Further guidance is included in the data requirements for Environmental Fate.
Evidence must be provided that the assessment of groundwater exposure upon which the environmental risk assessment is based, is comparable with the geoclimatic conditions in NI. This should include details of the situations considered within the risk assessment and how they are considered to be comparable with UK conditions.
If this groundwater exposure assessment was completed using the FOCUS groundwater modelling and standard scenarios, the scenarios considered pertinent to UK conditions are Chateaudun, Hamburg, Kremsmunster and Okehampton. If this evidence is not available, the applicant must submit appropriate PEC groundwater calculations with the application for the UK geoclimatic situation. Further guidance is included in the data requirements for Environmental Fate.
You must demonstrate that the Ecotoxicological risk assessment carried out is appropriate to NI conditions. You must provide evidence that the fate endpoints used in deriving the PEC are relevant to NI conditions (see above) and the TER endpoint values are not exceeded upon calculation of an appropriate PEC.

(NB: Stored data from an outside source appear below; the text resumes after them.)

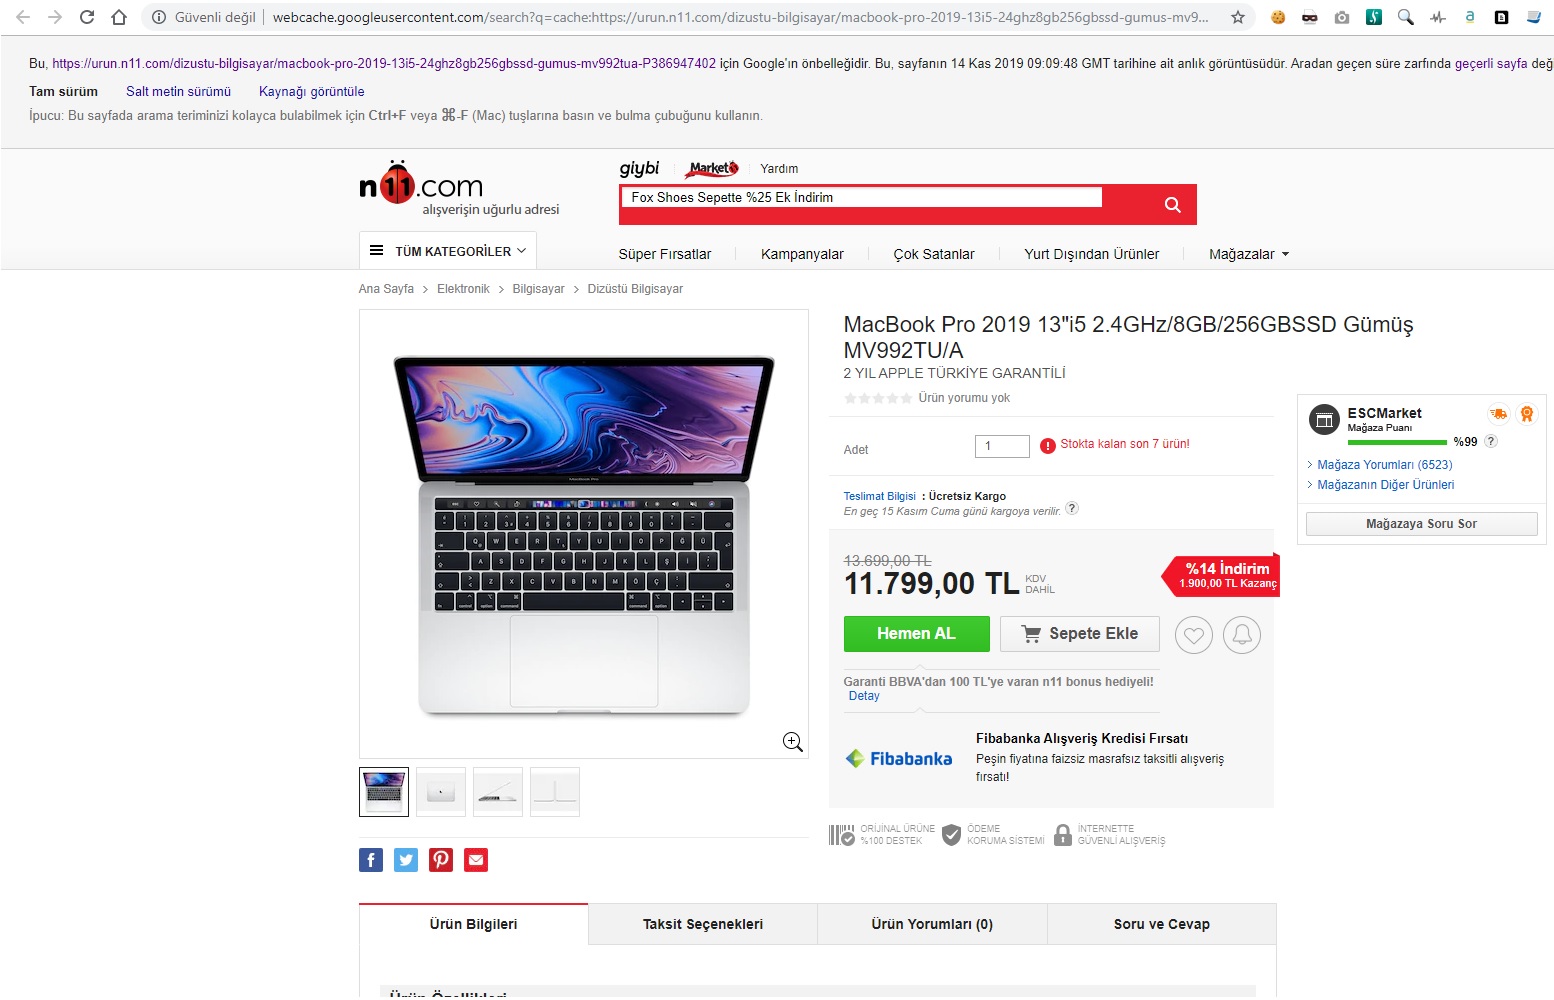Image resolution: width=1554 pixels, height=1000 pixels.
Task: Open Mağazalar dropdown menu
Action: (x=1249, y=254)
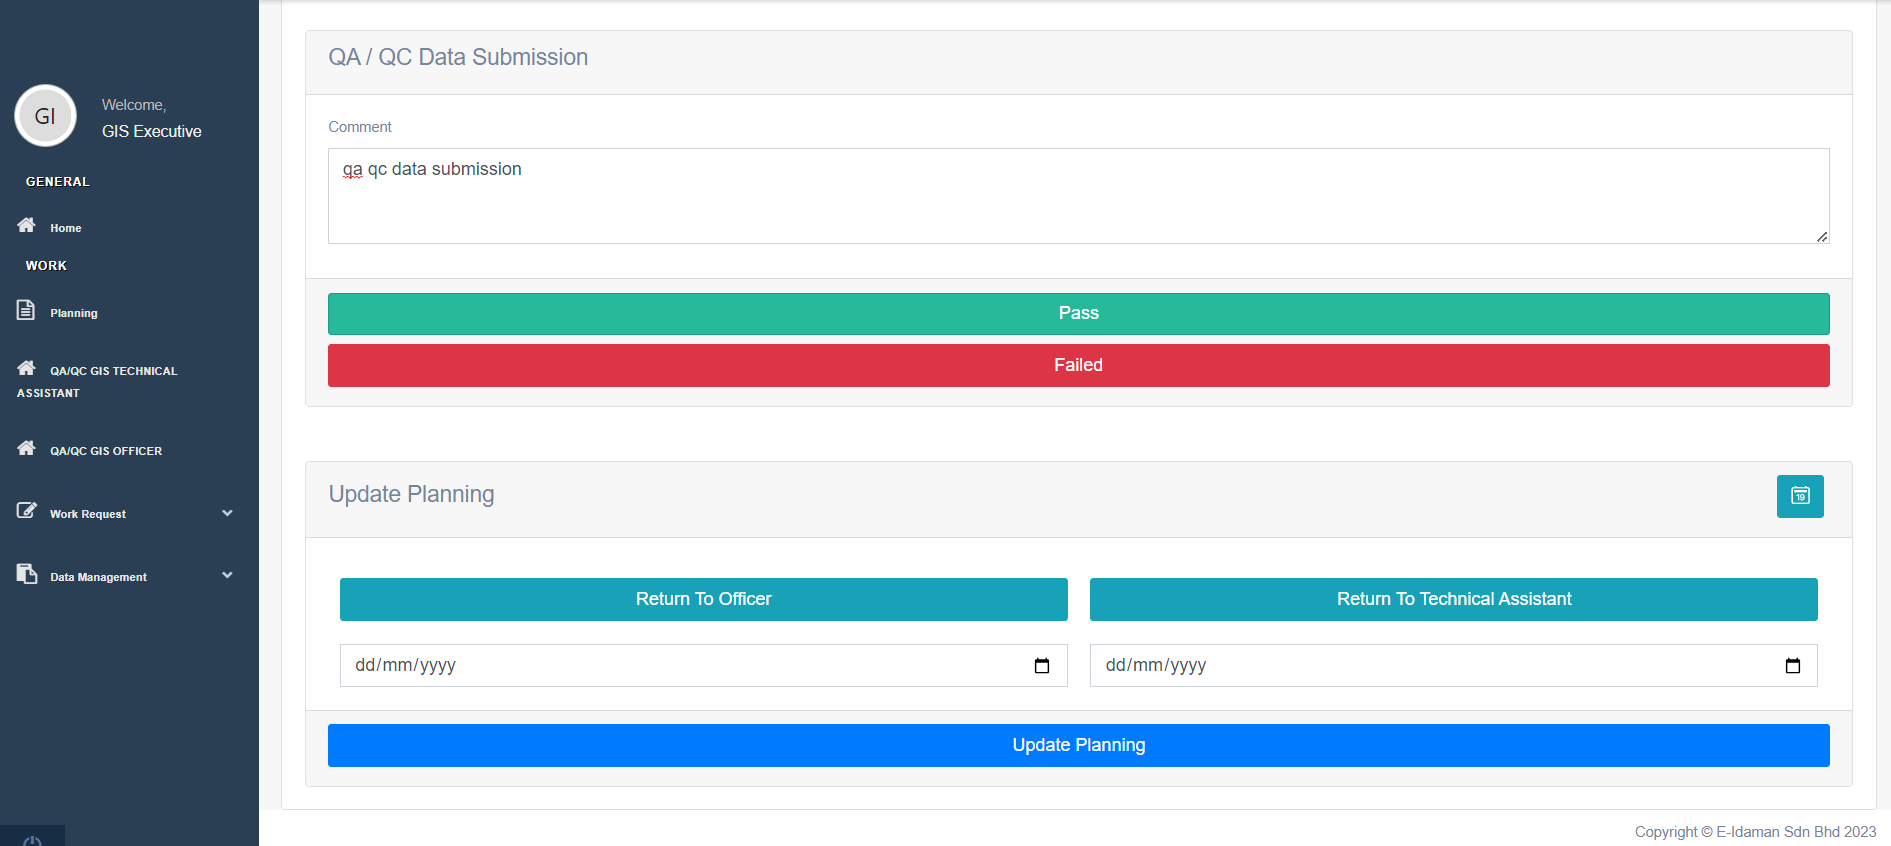Click the Home house icon in sidebar
This screenshot has height=846, width=1891.
tap(26, 225)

If the authorisation in the reference authority includes risk management or risk mitigation measures, you should demonstrate how the proposed UK statutory conditions of use afford the level of risk mitigation provided in that authority’s territory (for example, buffer zones for the protection of aquatic life). HSE will assess if the risk management proposed is compatible with NI regulatory requirements and agricultural practice.

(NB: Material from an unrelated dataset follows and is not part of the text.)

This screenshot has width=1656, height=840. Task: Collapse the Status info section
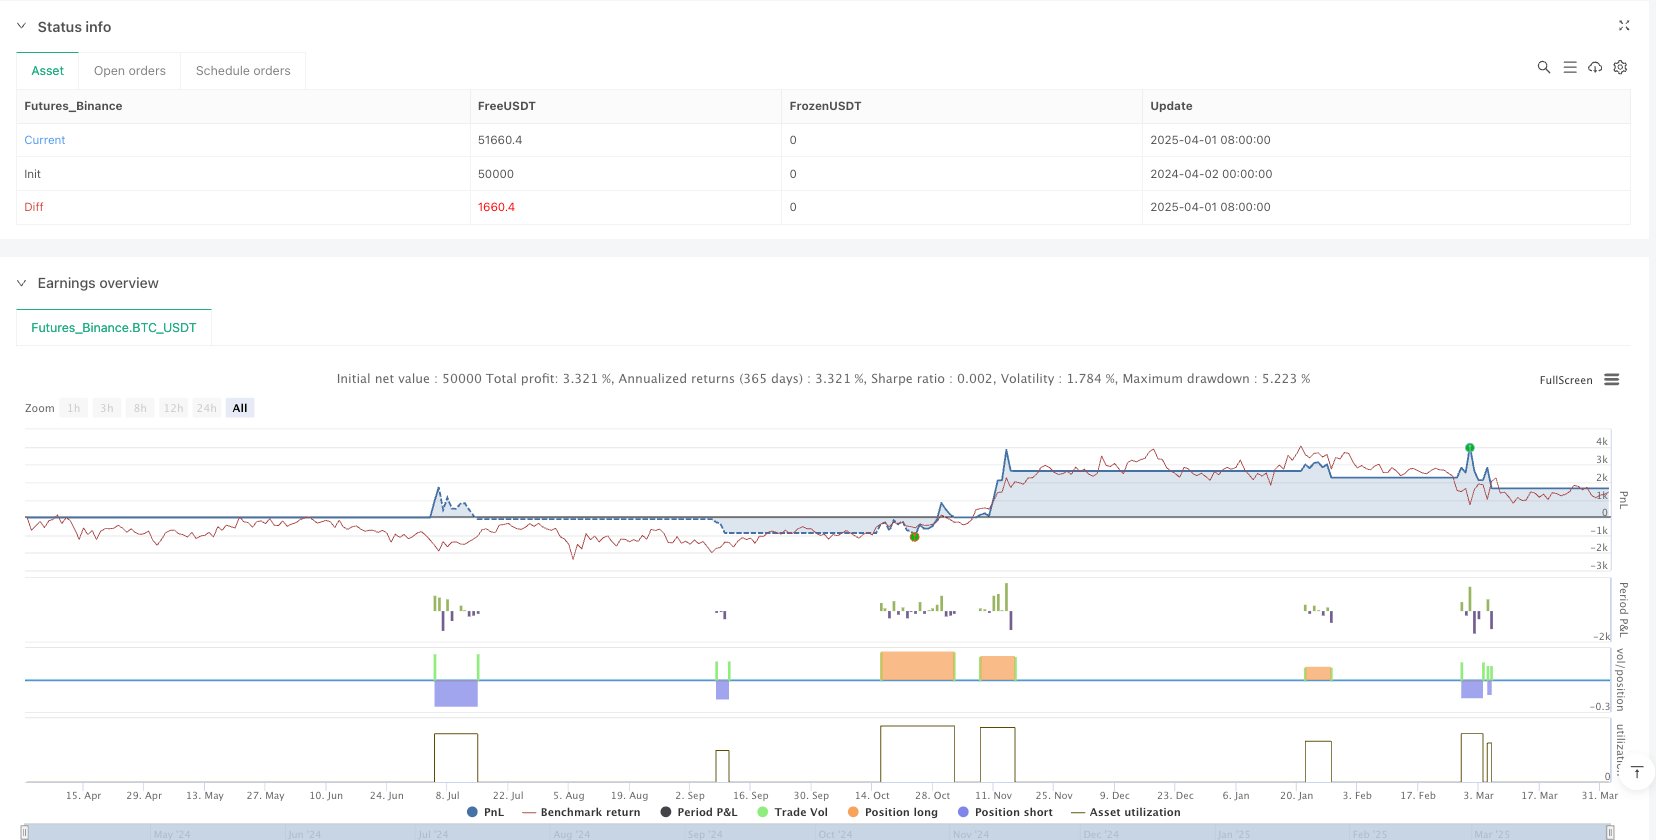(22, 27)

Details of the UK specific requirements which need to be addressed are provided in the Applicant Guide.
How much will I be charged?
You will be charged using the standard modular system which will normally reflect the level of complexity in each area of the risk assessment. If additional environmental fate modelling, non-dietary human exposure modelling or higher tier ecotoxicology assessment pertinent to the NI evaluation is required then you will be charged a data fee in the relevant areas.
Further guidance on our fee structure is given in the Applicant Guide.
What are the UK timelines?
Under Article 40 HSE, as competent authority, has 120 days to decide on the application. It is not generally possible to 'stop-the-clock' for these applications. Therefore, no requests for additional information can be issued once the 120-day processing time has commenced.